Reciprocity is informal justice at best, but it points to the Hohfeldian problem of how fulfilling obligations or duties are sometimes more important than exercising or not exercising rights. Reciprocity is important because it refers to international perceptions of what is compensatory and fair, but it is difficult to determine when something is fair without a common, standardized measure of value. Most exchanges (concessions or escalations) between nations are only reciprocal in the sense that something is matched, but that does not mean that the magnitude of the match is equivalent. What's needed is some standardized measure of effort, like equity, or some standardized measure of respect and admiration, like desert (Pojman & McLeod 1999). The standard form of the equation ought to be something like "A should receive x from B because A put in so much effort and work on y" or "A deserves x from B by virtue of y." In the latter case, y should be something that A is responsible for, not simply because they need it. Justice as reciprocity is not charity. Some conceptualizations in cosmopolitanism or social justice might view basic human need in such terms, but need by itself does not usually trigger reciprocity.
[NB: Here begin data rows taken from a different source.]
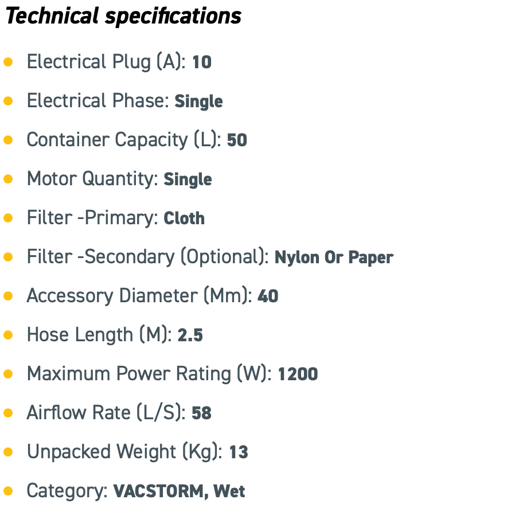Click the "Unpacked Weight (Kg)" label
This screenshot has width=507, height=507.
point(124,452)
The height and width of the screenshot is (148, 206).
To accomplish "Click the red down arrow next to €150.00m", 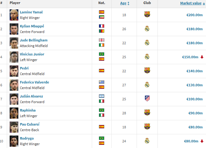I will tap(202, 57).
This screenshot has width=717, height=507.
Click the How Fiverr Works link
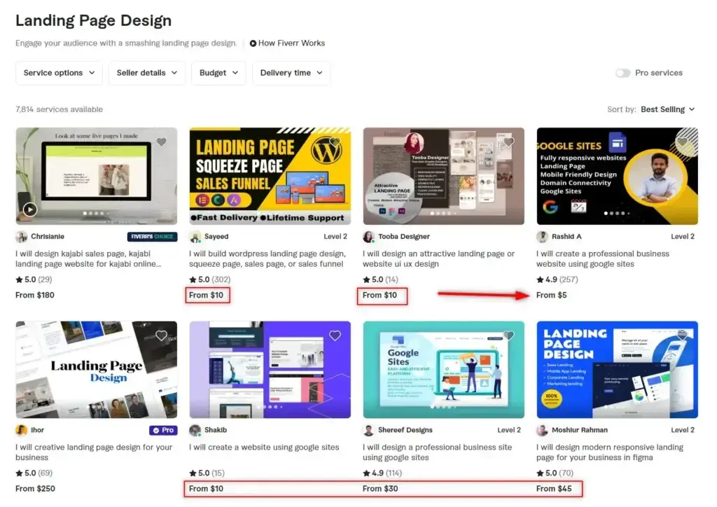pyautogui.click(x=288, y=43)
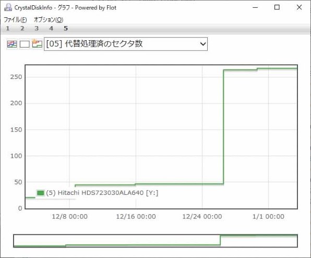The image size is (311, 258).
Task: Click the 12/16 00:00 axis label
Action: pyautogui.click(x=136, y=217)

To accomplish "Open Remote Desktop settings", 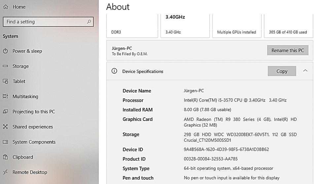I will (30, 172).
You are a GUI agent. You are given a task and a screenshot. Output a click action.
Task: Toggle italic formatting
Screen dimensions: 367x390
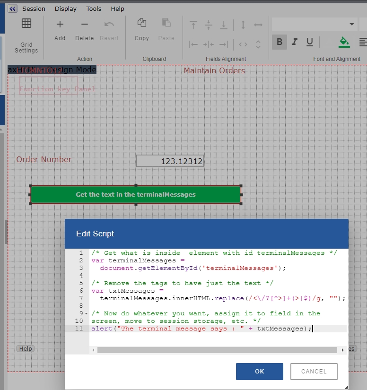coord(294,42)
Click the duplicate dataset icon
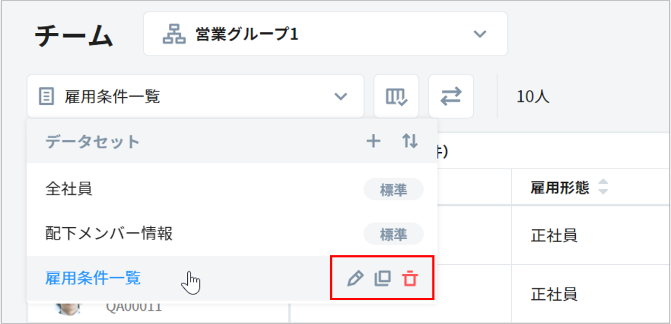Viewport: 671px width, 324px height. [x=382, y=279]
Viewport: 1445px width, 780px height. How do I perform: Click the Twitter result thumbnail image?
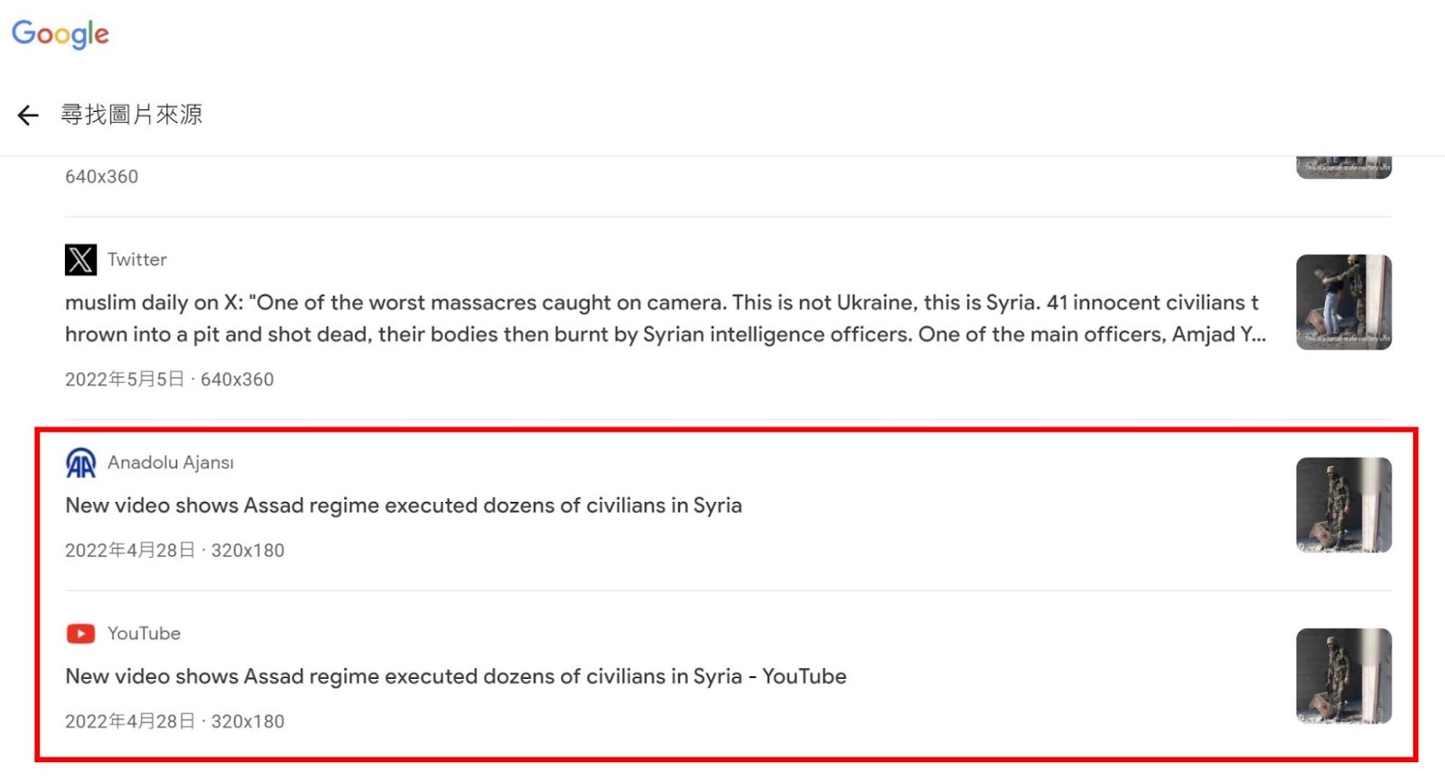click(1343, 302)
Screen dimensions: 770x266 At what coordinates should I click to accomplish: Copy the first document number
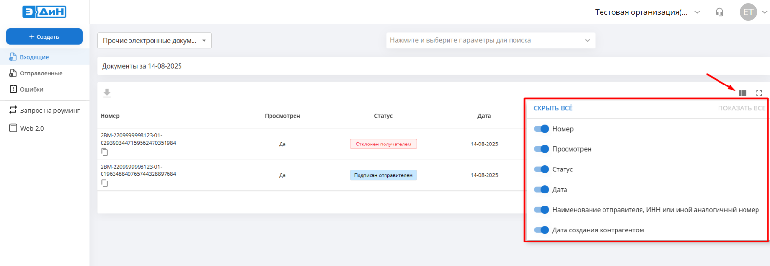click(104, 152)
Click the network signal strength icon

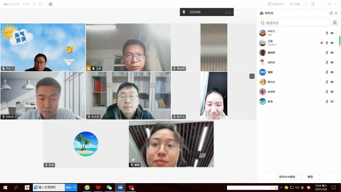(34, 4)
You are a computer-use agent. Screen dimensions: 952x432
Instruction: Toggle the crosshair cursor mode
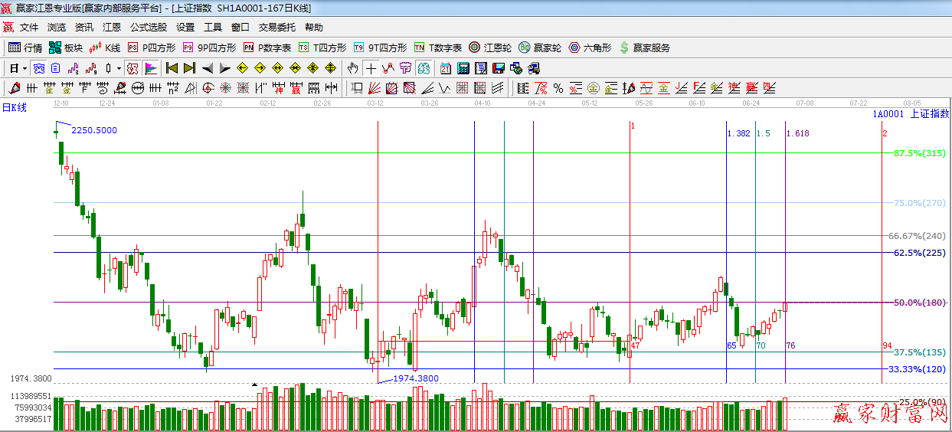tap(371, 68)
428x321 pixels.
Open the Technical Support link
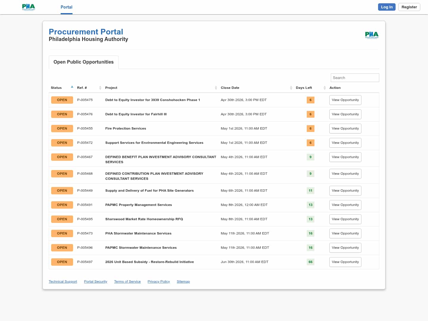click(x=63, y=281)
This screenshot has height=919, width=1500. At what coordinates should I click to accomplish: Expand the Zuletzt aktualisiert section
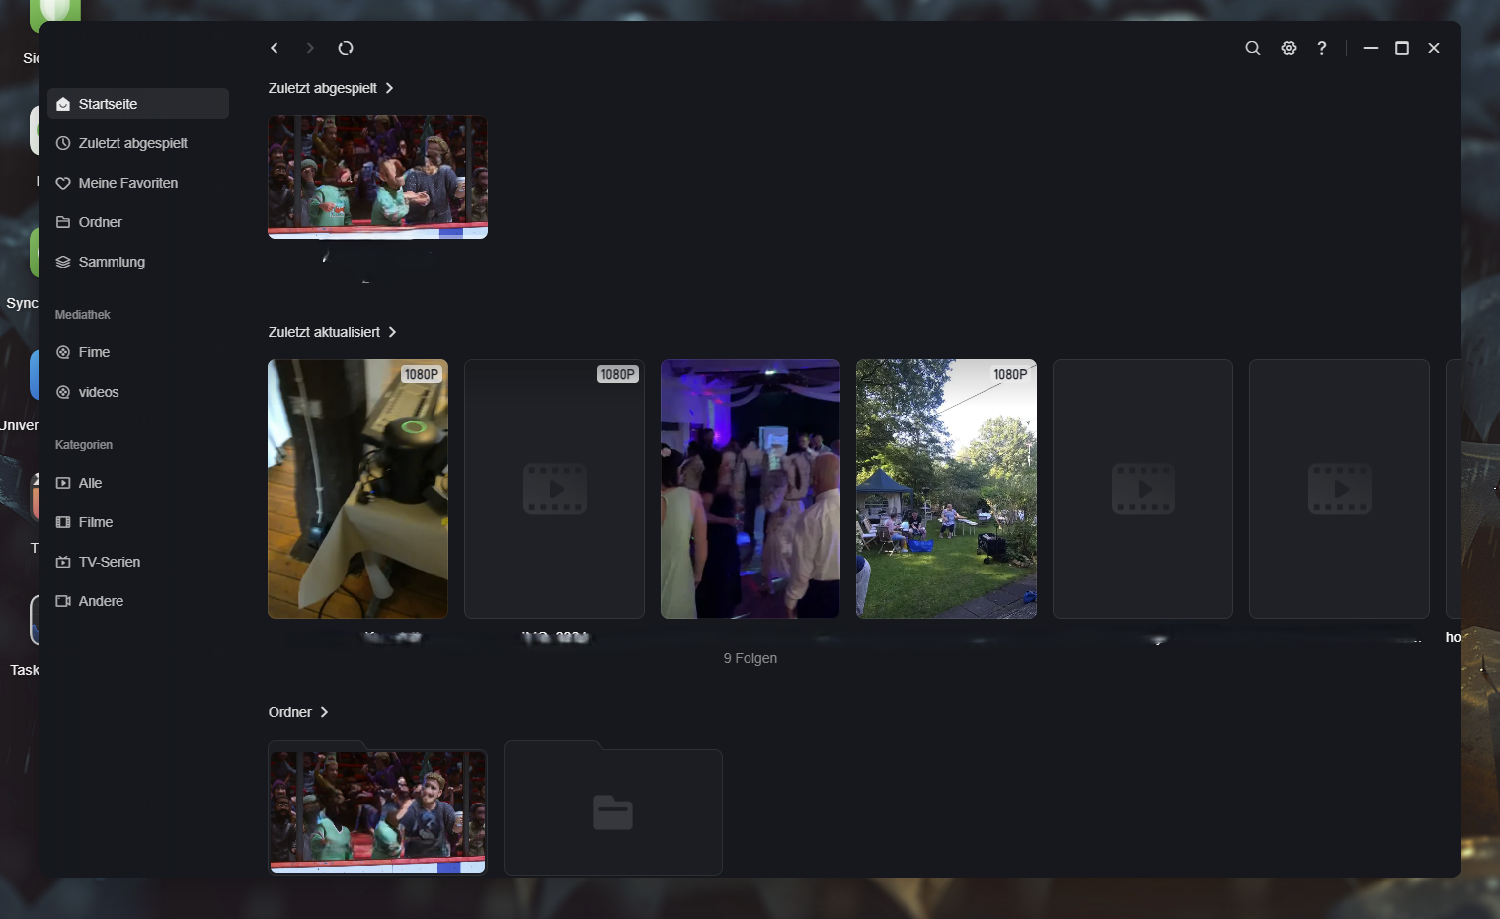click(x=333, y=332)

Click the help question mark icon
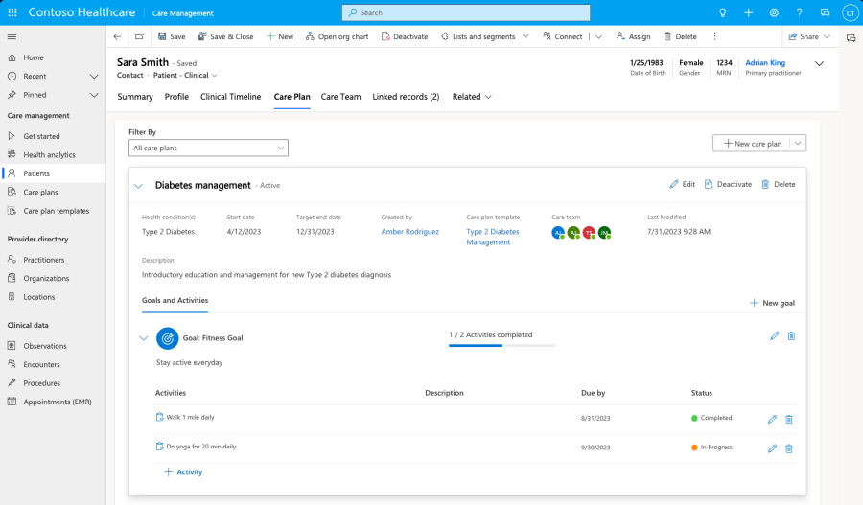click(x=799, y=12)
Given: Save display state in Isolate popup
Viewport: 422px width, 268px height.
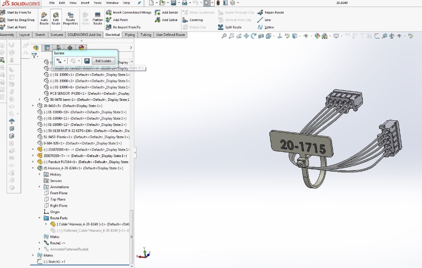Looking at the screenshot, I should point(87,61).
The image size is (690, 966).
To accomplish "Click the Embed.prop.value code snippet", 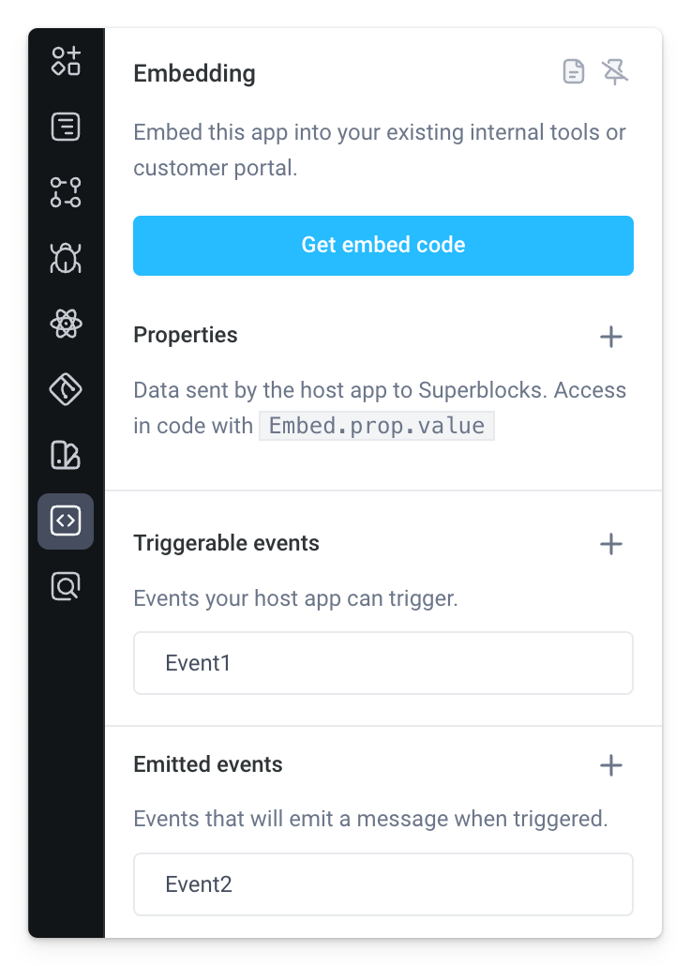I will click(376, 425).
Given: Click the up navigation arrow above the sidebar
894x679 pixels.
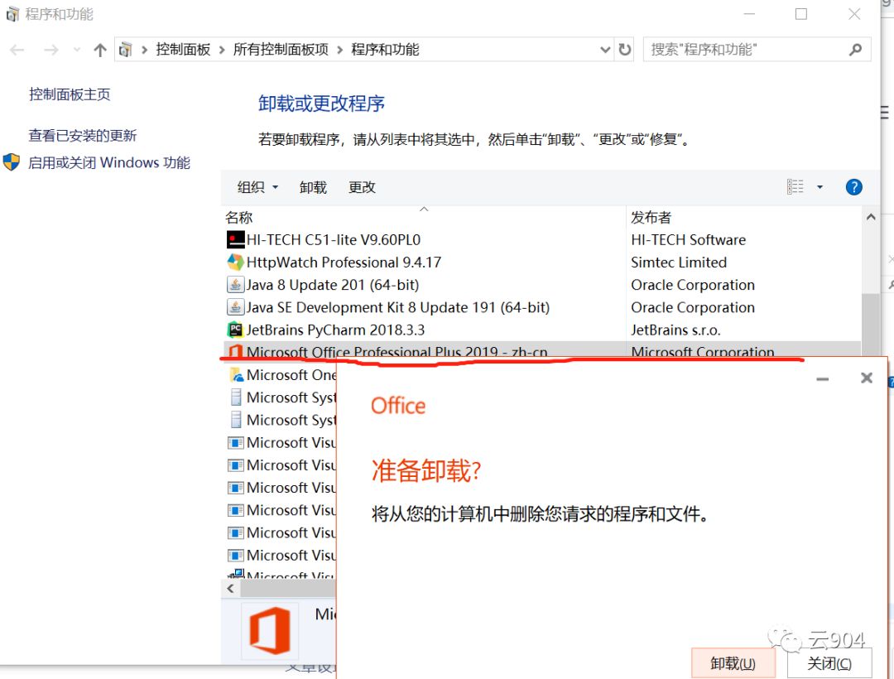Looking at the screenshot, I should click(x=99, y=49).
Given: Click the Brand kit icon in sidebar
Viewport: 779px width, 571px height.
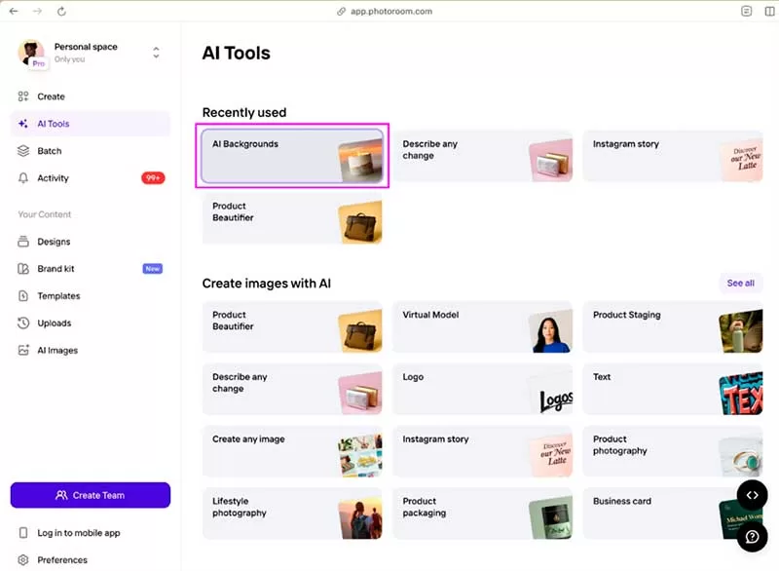Looking at the screenshot, I should point(24,269).
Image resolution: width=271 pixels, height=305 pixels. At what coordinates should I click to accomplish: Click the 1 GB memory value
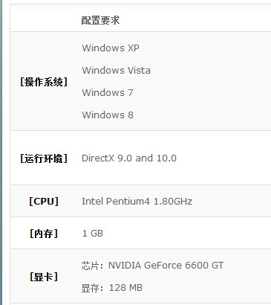coord(93,234)
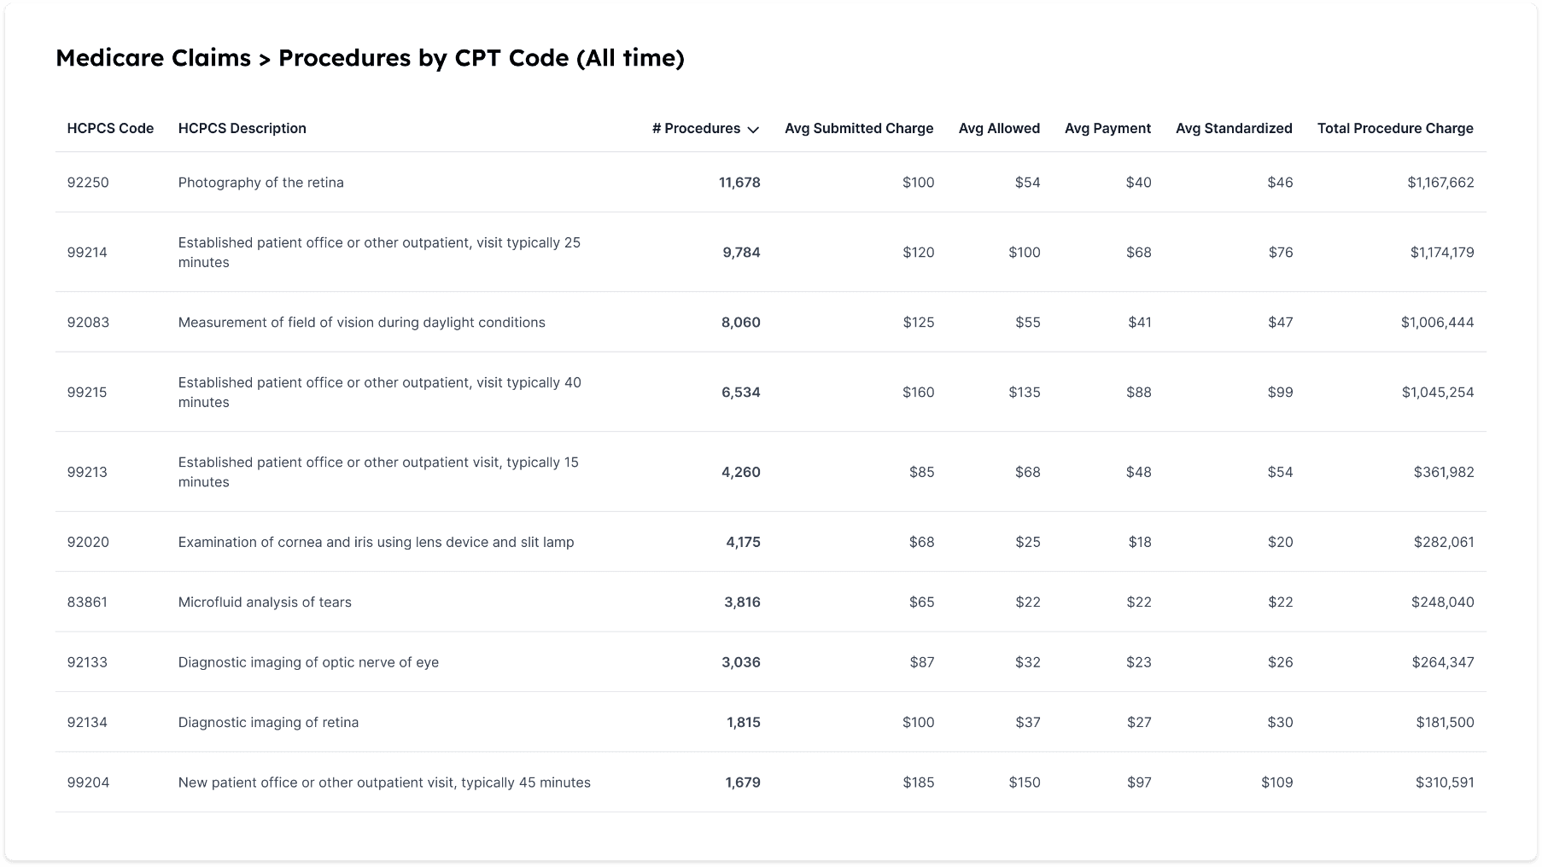The height and width of the screenshot is (867, 1542).
Task: Sort by HCPCS Code column header
Action: coord(110,128)
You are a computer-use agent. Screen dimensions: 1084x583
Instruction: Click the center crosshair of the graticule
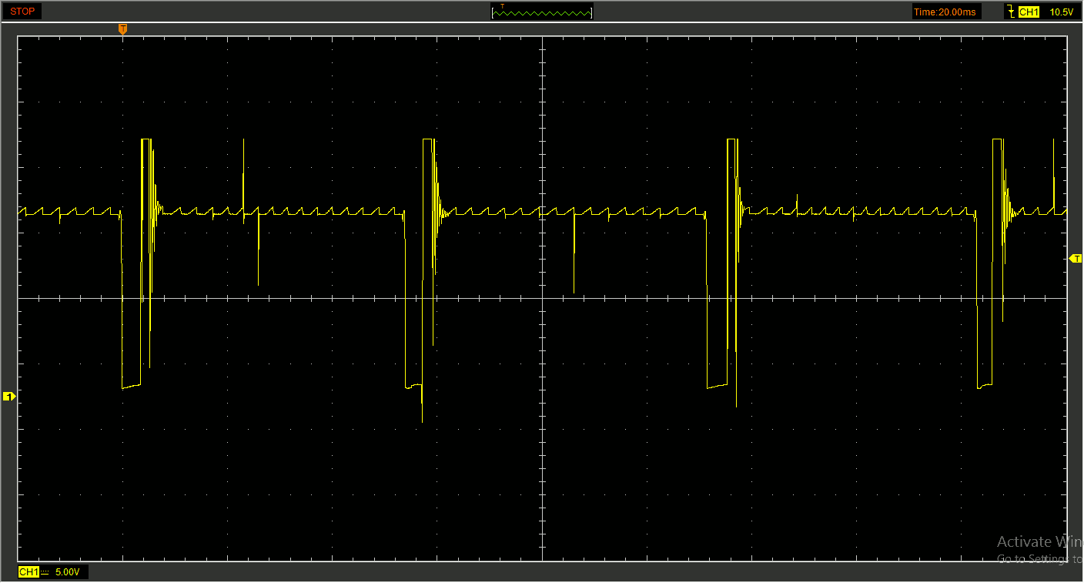point(542,298)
On the other hand, there are undeveloped theoretical notions of entitlement which might help sort out the relative undeservingness of inequalities. For international law to flourish, it will need more flexible concepts beyond what reciprocity can provide. As Florini (2005) has pointed out, simple concepts like transparency and accountability can help keep issues of justice and equity in the forefront of most discussions about global governance.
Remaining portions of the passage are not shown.